President Donald Trump named the wrong Ohio city in a Monday speech about two mass shootings over the weekend — and the Democratic mayor of Dayton, which lost at least nine people to gunfire in one of the massacres, called him out.

Trump’s remarks came in response to the two deadly mass shootings that occurred over the weekend in Dayton and in El Paso, Texas. But the president incorrectly identified Dayton as another Ohio city: Toledo, which is about 150 miles away.

“I’ve heard that he’s coming Wednesday, but I have not gotten a call,” Dayton Mayor Nan Whaley told reporters in response to reports that Trump may visit the communities affected by the shootings.

“And you know, he might be going to Toledo. I don’t know,” Whaley added.

Trump’s incorrect reference came at the very end of his official remarks. The president appeared to be reading from a teleprompter during the rest of the address, but a tweet from a Reuters reporter appears to show Trump going off-script at the time of the mistake.
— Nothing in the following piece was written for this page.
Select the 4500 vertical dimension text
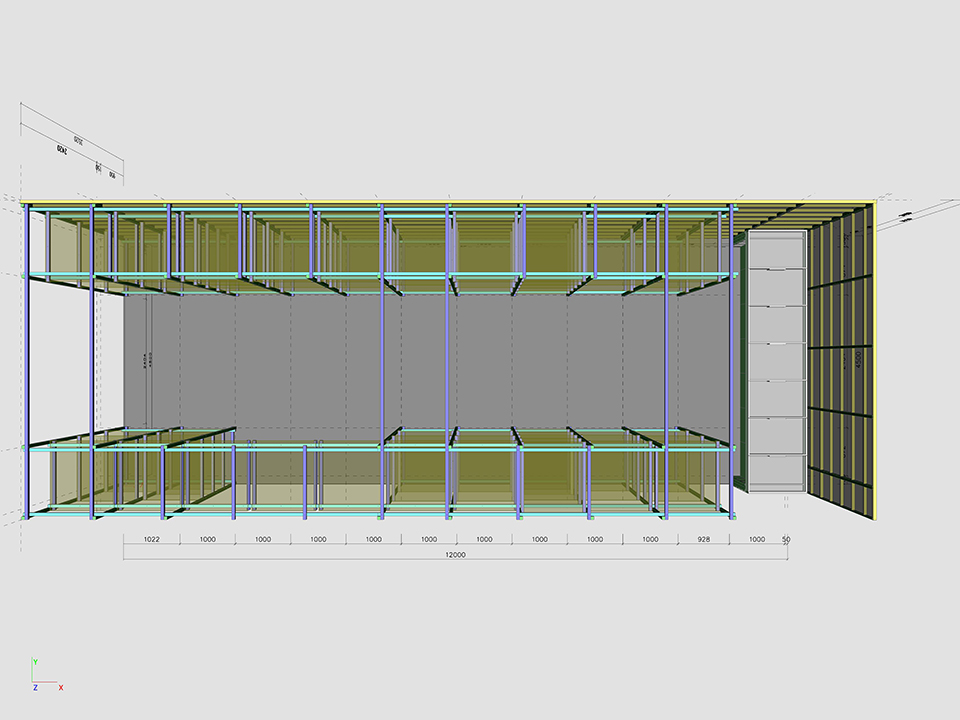Screen dimensions: 960x720 coord(857,358)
“May God bless the memory of those who perished in Toledo. May God protect them,” he said. “May God protect all of those from Texas to Ohio. May God bless the victims and their families.”

Immediately after the president made the incorrect reference, presidential candidate Rep. Tim Ryan (D-Ohio) responded with a tweet that said, “Toledo. Fck me.” He later told CNN that Trump showed “diminished mental capacity to be able to lead.”
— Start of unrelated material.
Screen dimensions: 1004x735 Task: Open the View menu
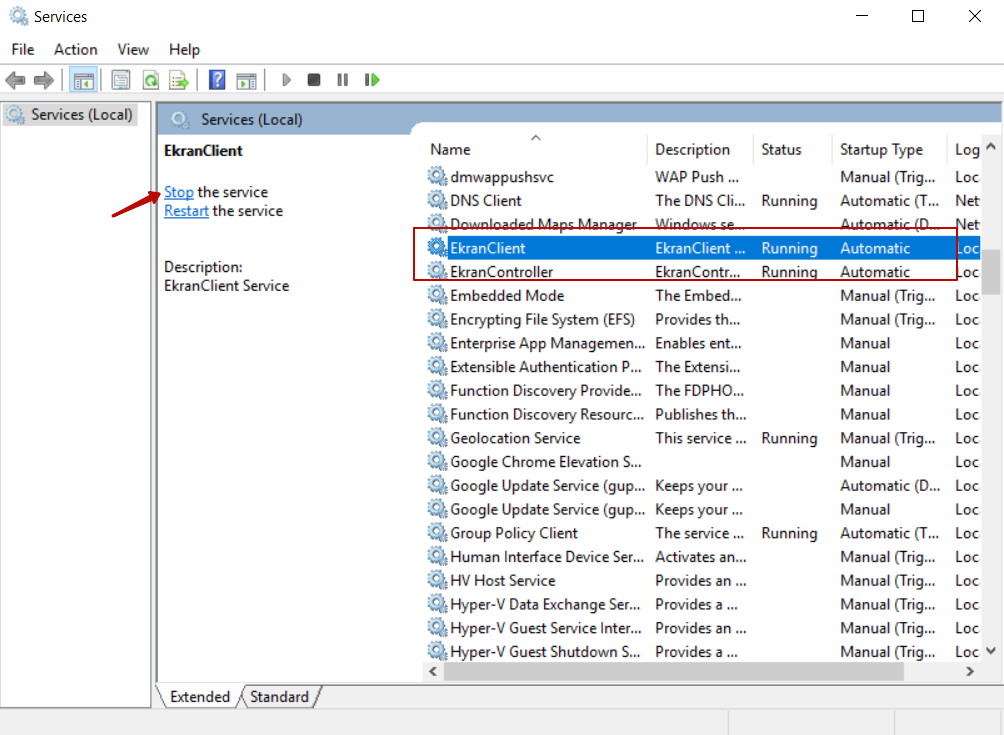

The White House’s official transcript of the speech shows a strike through the words “in Toledo.”

A 24-year-old white gunman opened fire in Dayton’s downtown Oregon District at about 1 a.m. on Sunday, killing at least nine people, including his own sister, and injuring 27. The suspect, Connor Betts, was armed with a legally obtained rifle with high-capacity magazines. Police killed him at the scene 24 seconds after he began shooting, according to Whaley.

While police continue to investigate a motive, former classmates said Betts had a history of threatening violence, such as making “kill lists” and “rape lists.”

That shooting came just hours after a white gunman killed 22 people and injured dozens more at a Walmart in El Paso, a Texas town that sits on the U.S.-Mexico border and has a large Hispanic population. That gunman, who is now in custody, is suspected of posting a racist, white supremacist manifesto on 8chan before carrying out the attack.

In his Monday remarks, Trump blamed the massacres on white supremacy, mental illness, video games and the internet. But he did not fault his own racist rhetoric or Republicans’ lack of support for gun control, saying, “Mental illness and hatred pull the trigger ― not the gun.”

“I mean, I think the real key is there would be no trigger at all if we didn’t have the gun,” Whaley said Monday on CNN. “I don’t really know why any citizen would need this kind of gun at any time.”